• _What is required_
For the listing below, print exactly the lines from the line with "Click the View" to the line with "600x800 pixels.", both included, and nothing beyond them.
===
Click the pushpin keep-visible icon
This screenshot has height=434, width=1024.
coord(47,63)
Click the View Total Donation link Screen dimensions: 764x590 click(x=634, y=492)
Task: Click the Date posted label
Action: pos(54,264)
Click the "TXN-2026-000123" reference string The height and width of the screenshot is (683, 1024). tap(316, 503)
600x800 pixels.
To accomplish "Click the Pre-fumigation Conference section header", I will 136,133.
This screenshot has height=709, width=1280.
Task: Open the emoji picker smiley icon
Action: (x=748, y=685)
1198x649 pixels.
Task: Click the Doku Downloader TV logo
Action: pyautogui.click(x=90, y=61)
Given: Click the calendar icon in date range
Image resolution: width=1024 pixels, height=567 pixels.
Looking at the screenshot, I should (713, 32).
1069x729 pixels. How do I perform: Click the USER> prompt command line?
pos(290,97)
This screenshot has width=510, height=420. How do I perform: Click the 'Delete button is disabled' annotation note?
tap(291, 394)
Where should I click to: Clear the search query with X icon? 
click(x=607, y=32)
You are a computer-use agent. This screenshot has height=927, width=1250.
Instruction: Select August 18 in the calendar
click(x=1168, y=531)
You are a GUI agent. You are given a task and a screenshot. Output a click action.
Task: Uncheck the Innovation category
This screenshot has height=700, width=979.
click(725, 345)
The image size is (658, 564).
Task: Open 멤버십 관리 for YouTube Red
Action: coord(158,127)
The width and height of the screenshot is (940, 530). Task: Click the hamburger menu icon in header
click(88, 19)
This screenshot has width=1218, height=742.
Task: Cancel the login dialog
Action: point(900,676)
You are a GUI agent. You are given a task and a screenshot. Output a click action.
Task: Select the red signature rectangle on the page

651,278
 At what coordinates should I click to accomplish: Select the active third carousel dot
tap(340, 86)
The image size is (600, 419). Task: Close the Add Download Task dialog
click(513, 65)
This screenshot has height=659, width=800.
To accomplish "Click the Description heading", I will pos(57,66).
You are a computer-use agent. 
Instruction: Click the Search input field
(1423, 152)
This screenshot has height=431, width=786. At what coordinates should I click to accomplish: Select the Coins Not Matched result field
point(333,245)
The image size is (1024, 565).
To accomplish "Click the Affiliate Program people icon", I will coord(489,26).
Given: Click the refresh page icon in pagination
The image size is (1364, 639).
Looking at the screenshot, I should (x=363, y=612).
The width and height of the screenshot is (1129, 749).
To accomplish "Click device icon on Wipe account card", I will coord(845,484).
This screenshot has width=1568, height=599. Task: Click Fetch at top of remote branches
===
• _Problem solution_
Click the View Total Donation link Screen dimensions: 764x590 click(x=634, y=492)
Task: Click the Date posted label
Action: pos(54,264)
Click the "TXN-2026-000123" reference string The height and width of the screenshot is (683, 1024). tap(316, 503)
600x800 pixels.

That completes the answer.